Witam.
Nie będzie przeszkadzać troche przy zmianie noży, pokretłọ na ḍojazdy ma być zamocowane czy jak, nie bardzo ogarniam dlaczego az tak to wystawiłeś...
Wysuniete z dwóch powodow. Pierwszy to latwość montażu śruby i konkretne zamocowanie nakrętki, drugi - żeby silnik nie haczył o imak i bylo trochę luzu.
bartuss1 pisze:żeby silnik nie haczył o imak i bylo trochę luzu.

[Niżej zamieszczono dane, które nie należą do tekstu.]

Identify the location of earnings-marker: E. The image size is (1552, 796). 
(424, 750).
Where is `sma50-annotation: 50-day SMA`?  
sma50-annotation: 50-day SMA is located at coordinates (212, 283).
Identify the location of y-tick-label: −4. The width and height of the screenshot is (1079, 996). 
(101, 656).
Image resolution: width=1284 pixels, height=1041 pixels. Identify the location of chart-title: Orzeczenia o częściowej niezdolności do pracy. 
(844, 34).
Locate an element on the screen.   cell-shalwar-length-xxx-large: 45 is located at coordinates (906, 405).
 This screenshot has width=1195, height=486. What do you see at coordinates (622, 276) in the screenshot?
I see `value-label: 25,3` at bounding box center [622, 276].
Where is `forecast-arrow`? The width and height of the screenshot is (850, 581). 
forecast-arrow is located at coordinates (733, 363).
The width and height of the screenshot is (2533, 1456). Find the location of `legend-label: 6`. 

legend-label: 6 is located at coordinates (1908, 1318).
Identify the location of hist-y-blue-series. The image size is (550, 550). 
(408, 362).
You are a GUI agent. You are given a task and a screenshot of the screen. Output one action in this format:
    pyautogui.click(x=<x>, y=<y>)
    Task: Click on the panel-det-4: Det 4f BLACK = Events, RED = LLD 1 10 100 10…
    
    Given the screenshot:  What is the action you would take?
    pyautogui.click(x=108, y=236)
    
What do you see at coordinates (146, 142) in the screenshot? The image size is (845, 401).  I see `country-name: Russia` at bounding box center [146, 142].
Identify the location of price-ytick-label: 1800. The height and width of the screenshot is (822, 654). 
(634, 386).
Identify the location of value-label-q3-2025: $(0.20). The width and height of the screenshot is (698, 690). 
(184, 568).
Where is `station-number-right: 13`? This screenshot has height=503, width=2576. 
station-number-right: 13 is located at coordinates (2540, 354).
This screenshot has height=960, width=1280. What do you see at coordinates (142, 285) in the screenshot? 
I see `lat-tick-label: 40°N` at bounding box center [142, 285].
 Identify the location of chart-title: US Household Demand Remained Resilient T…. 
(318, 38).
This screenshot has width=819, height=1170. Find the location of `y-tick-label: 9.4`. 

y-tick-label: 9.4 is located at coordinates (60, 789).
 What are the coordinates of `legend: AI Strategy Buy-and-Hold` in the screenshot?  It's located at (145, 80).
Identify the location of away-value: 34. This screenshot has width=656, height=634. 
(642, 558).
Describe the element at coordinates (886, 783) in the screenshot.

No silnik może nie będzie haczył o imak, za to Ty będziesz haczył o silnik przy każdym pomiarze. Nie lepiej było dać silnik na dole? Wtedy nawet przewody byś miał jako tako schowane przed gorącymi wiórami.
Na dole byłby za maly skok sanek w stosunku do uchwytu i musialbym ten silnik jescze bardziej wysunąc hehe. No tak czy siak taki był pomysł i tak zostanie, w poprzedniej tokarce takie samo zamocowanie i sie sprawdziło, to nie będę wymyślał od nowa koła.
Przewody to raczej pod tokarkę pójdą, a wióry będą raczej mokre i tłuste, niż gorące.
Nie chce mi sie nowego tematu zakladać, wczoraj wstępniacko odpalilem tokarre, trzeba jeszcze conieco podopieszczać.
Komu sie nie kciało na fejsa zaglądac to doklejam linek
Tego krokowca X zamocuj aby przewody były od dołu albo do tyłu tokarki, bo jak jakaś wstążka z wióra Ci sę zaczepi to będą fajerwerki. Ile to ma obecnie max. na G0?